Il est évident que les animaux associés ressentent des sentiments d’affection réciproque, qui n’existent pas chez les animaux adultes non sociables. Il est plus douteux qu’ils éprouvent de la sympathie pour les peines ou les plaisirs de leurs congénères, surtout pour les plaisirs.
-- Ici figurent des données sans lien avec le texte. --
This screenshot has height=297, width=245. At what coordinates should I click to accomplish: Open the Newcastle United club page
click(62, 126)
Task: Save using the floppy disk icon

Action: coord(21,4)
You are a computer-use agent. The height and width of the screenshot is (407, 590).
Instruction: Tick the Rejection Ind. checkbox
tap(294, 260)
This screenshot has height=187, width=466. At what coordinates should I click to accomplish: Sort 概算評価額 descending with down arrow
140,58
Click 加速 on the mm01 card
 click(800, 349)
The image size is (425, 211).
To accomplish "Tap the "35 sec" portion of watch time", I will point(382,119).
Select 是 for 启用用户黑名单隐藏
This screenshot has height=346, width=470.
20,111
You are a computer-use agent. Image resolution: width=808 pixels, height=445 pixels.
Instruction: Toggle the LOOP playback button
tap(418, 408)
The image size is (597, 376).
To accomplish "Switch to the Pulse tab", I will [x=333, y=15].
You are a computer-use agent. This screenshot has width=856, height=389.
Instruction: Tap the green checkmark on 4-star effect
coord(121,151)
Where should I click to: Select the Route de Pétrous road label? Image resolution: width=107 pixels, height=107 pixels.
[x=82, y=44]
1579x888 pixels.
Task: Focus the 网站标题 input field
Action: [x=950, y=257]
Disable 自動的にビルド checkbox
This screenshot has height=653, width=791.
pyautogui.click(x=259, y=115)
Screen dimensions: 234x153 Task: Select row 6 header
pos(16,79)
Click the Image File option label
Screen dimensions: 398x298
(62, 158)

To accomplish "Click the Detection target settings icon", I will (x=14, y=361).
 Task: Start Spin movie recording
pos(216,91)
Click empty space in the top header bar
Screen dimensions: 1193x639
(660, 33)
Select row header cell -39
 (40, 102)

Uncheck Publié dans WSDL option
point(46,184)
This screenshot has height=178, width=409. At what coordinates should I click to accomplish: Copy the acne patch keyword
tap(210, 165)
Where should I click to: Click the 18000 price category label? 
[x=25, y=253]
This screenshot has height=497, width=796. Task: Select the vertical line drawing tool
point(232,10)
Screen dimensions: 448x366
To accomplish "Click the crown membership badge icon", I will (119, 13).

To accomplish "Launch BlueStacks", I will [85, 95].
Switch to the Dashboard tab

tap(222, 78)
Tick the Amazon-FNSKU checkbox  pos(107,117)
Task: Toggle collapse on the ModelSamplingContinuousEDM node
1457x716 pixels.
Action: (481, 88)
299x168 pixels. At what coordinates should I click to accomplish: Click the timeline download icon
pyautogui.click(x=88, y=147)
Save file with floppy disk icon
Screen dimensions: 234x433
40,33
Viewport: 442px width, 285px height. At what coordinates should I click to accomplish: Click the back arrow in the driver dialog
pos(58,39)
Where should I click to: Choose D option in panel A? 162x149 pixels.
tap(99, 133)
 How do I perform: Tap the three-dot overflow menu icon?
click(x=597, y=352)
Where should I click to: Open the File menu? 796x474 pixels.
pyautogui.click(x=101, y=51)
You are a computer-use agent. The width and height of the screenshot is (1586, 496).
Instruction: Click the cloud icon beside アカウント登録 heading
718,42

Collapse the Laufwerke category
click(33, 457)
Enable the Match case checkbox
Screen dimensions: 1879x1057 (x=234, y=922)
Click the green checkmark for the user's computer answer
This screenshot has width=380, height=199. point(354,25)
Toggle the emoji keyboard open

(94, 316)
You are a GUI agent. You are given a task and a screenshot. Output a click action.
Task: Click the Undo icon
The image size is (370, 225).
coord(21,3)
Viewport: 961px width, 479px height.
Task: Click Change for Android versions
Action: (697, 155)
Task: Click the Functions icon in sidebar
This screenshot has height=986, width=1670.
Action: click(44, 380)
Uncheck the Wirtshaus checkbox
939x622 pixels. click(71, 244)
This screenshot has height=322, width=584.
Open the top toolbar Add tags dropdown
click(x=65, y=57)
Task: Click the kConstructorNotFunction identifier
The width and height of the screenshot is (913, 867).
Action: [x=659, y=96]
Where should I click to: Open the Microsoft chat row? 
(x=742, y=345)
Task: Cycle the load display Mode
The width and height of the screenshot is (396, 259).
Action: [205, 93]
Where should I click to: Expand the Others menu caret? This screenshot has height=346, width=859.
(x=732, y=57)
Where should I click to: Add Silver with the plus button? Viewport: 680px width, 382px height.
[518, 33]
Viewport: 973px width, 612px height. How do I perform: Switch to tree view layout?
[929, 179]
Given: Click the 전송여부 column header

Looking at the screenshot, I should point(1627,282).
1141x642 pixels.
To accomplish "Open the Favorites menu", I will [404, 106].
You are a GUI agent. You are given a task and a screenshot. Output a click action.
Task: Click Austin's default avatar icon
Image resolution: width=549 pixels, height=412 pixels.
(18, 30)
M. Buxton a pu, toutefois, constater, grâce à d’excellents moyens d’observation[2], que ses perroquets, vivant en liberté dans le Norfolk, prenaient un intérêt considérable à un couple qui avait un nid ; ils entouraient la femelle « en poussant d’effroyables cris pour l’acclamer, toutes les fois qu’elle quittait son nid. » Il est souvent difficile de juger si les animaux éprouvent quelque sentiment de pitié pour les souffrances de leurs semblables. Qui peut dire ce que ressentent les vaches lorsqu’elles entourent et fixent du regard une de leurs camarades morte ou mourante ? Il est probable, cependant, que, comme le fait remarquer Houzeau, elles ne ressentent aucune pitié. L’absence de toute sympathie chez les

  1. M. Belt raconte que dans une forêt du Nicaragua il entendit un ateles crier pendant deux heures de suite ; il finit par s’approcher et vit un aigle perché sur une branche tout auprès du singe. L’oiseau semblait hésiter à attaquer le singe tant que celui-ci le regardait bien en face. M. Belt, qui a étudié avec tant de soin les habitudes des singes de ce pays, croit pouvoir affirmer qu’ils vont toujours par groupes de deux ou trois pour se défendre contre les aigles. The Naturalist in Nicaragua, 1874, p. 118.
  2. Annals and Mag. of Nat. History, nov. 1868, p. 382.